# Parking 2 cars in an empty lot

#### williamrobertsuk

##### New member
Find the problem attached.

Last edited by a moderator:

#### MarkFL

##### Super Moderator
Staff member
I've given all 4 of your threads, which had identical non-descriptive titles, good titles and attached the images inline so they can be read while replying. In each of your 4 threads, please show what you have done so far, so our helpers know where you are stuck and how best to guide you.

#### pka

##### Elite Member
"At most one" means none or one. If they are parked side-by-side that can be done in $$\displaystyle n-1$$ ways. WHY?
If they are parked with exactly one space between them that can be done in $$\displaystyle n-2$$ ways. WHY is that?
What is the total number of ways the two cars can be parked in $$\displaystyle n\ge 2$$ places?

#### williamrobertsuk

##### New member
I've given all 4 of your threads, which had identical non-descriptive titles, good titles and attached the images inline so they can be read while replying. In each of your 4 threads, please show what you have done so far, so our helpers know where you are stuck and how best to guide you.
Thanks Mark, I am new at the forum, I will try to be better! I just try to find some results on those on some hobby I have!

#### williamrobertsuk

##### New member
"At most one" means none or one. If they are parked side-by-side that can be done in $$\displaystyle n-1$$ ways. WHY?
If they are parked with exactly one space between them that can be done in $$\displaystyle n-2$$ ways. WHY is that?

===============

● **OBJECTIVE A**
In the records below, copy every line from the one containing "Screen dimensions: 1898x738" to the one containing "click(x=906, y=87)", including both.

Data on locating visible targets
===============

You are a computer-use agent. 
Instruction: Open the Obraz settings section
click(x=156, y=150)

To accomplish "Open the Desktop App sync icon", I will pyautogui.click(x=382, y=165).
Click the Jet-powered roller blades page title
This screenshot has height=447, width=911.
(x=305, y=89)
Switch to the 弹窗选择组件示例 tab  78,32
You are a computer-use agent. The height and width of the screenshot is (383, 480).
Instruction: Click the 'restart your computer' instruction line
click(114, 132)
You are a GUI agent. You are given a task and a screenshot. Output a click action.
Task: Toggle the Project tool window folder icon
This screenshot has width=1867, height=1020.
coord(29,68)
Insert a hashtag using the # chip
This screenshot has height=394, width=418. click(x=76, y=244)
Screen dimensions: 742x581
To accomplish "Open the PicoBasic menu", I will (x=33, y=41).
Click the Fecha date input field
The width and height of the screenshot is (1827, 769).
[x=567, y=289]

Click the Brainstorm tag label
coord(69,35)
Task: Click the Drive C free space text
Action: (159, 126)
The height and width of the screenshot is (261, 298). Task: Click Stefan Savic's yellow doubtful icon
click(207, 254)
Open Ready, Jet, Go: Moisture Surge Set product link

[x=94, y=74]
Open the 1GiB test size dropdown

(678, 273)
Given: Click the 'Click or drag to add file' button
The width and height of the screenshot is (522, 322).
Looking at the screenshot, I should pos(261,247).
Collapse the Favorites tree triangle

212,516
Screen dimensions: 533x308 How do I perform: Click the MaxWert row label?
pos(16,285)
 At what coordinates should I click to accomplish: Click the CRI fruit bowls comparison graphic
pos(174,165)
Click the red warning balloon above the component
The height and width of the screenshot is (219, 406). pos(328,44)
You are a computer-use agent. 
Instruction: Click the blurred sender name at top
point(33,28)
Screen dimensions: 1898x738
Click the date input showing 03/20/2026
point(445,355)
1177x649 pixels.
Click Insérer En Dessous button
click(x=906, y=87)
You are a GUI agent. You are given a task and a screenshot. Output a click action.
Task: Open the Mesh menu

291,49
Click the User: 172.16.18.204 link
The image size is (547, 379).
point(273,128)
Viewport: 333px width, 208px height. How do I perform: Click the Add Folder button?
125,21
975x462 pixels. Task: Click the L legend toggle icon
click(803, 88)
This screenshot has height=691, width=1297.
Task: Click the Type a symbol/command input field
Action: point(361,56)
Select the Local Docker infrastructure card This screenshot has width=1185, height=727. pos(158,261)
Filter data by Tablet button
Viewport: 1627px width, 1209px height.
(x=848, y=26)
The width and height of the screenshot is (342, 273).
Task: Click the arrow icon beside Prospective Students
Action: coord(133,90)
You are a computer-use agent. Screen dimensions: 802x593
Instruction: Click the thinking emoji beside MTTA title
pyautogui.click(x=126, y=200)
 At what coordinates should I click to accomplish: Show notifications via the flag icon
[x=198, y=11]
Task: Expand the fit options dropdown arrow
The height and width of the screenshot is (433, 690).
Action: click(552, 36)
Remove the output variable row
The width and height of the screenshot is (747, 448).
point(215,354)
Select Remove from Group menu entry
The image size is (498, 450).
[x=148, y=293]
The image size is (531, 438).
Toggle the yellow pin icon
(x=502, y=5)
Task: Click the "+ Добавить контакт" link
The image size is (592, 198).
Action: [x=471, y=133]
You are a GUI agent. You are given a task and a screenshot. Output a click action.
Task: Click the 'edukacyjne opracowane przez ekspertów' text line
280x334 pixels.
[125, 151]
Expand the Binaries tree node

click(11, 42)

===============

● **OBJECTIVE B**
Repeat the passage of the parking forum thread from "##### Elite Member" to "hobby I have!" word for word.

● **COMPLETE ANSWER A**
Screen dimensions: 1898x738
Click the date input showing 03/20/2026
point(445,355)
1177x649 pixels.
Click Insérer En Dessous button
click(x=906, y=87)

● **COMPLETE ANSWER B**
##### Elite Member
"At most one" means none or one. If they are parked side-by-side that can be done in $$\displaystyle n-1$$ ways. WHY?
If they are parked with exactly one space between them that can be done in $$\displaystyle n-2$$ ways. WHY is that?
What is the total number of ways the two cars can be parked in $$\displaystyle n\ge 2$$ places?

#### williamrobertsuk

##### New member
I've given all 4 of your threads, which had identical non-descriptive titles, good titles and attached the images inline so they can be read while replying. In each of your 4 threads, please show what you have done so far, so our helpers know where you are stuck and how best to guide you.
Thanks Mark, I am new at the forum, I will try to be better! I just try to find some results on those on some hobby I have!